N_sep_id <- 10 # 1分割内のid数
N_sub <- N/N_sep_id # 分割数
for(i in 1:N_sub){
dfname <- paste("df_r", i, sep = "_")
idmin <- (i-1)*N_sep_id+1
idmax <- i*N_sep_id
# 読み込んでそれぞれデータフレームとして保存
# read_csv_chunked("df.csv", DataFrameCallback$new(f_subset_id))に
# 関数をかませて処理して小さくしてから保存すればよい
# 今回は各idでcostの和を出すことにする.
assign(dfname,
read_csv_chunked("df.csv", DataFrameCallback$new(f_subset_id)) %>%
group_by(id) %>% summarise(sum_cost=sum(cost))
)
# 必要ならばremoveなど使ってメモリを解放させながら回す
}
1~10の和が出ているか確認.
df_r_1
## # A tibble: 10 × 2
## id sum_cost
## <dbl> <dbl>
## 1 1 28384
## 2 2 30784
## 3 3 48126
## 4 4 13931
## 5 5 36720
## 6 6 9083
## 7 7 7054
## 8 8 7566
## 9 9 705
## 10 10 8520
今回のidは数値が上手く並んでいたし, そのことを前もって知っていたが, idがどういう範囲にあるか分からない場合は以下のようにして工夫すれば良さそう.
# idがどういう範囲にあるか分からない場合
df_id <- read_csv("df.csv", col_select = c("id"))
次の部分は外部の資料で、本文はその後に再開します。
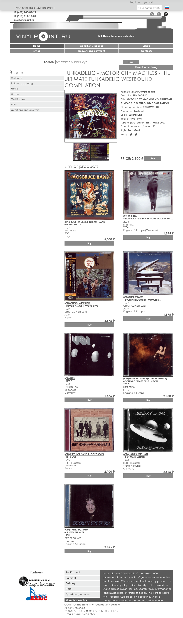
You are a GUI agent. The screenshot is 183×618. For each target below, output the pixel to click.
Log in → (135, 2)
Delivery (70, 583)
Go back (16, 77)
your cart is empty (149, 7)
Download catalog (146, 67)
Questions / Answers (78, 594)
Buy (153, 158)
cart (148, 2)
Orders (15, 93)
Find (130, 61)
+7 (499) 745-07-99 (25, 12)
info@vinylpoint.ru (24, 19)
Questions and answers (25, 109)
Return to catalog (22, 83)
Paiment (71, 577)
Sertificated (73, 572)
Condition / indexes (91, 45)
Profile (14, 88)
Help (14, 104)
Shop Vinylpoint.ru (76, 599)
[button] (114, 93)
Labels (146, 45)
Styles (36, 50)
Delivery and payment (91, 50)
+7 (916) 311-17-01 (25, 16)
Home (36, 45)
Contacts (146, 50)
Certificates (18, 99)
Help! (69, 588)
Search (49, 62)
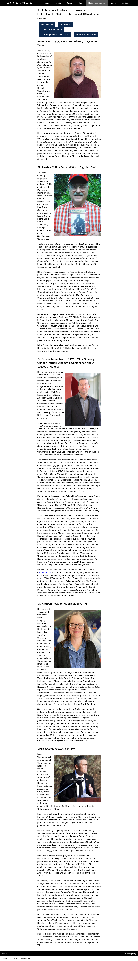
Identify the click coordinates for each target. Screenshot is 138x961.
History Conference (96, 3)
# などとして, idの列のみ読み込んで, 自然数の値と対応させるようにすれば良さそう.
# また, このidの列から, データのサイズやメモリの量とを考えて, N_sep_idなどを決めると良さそう
【学習予定】
今回書いたコードは対処療法的なものである. 普段の書き方をして, 時間かマシンパワーを使って, なんとかできるというという点が良さそうであるが, ベストな方法でない可能性が多分にある. 新しくてクールな方法はいくらでもあると思う(別の何かに繋いでやるとかそういうやつ). ここ4,5年, 最近のRのトピックをあまり追えていないので, もう少し追いたいところではある.
【追記 : 2023/06/18】
duckdbやarrowというものが使えるかもしれないらしい. ここ数年で名前は見かけたことはあるが, 追いかけてないのでネットの海に転がっている資料を眺めたりしようと思う.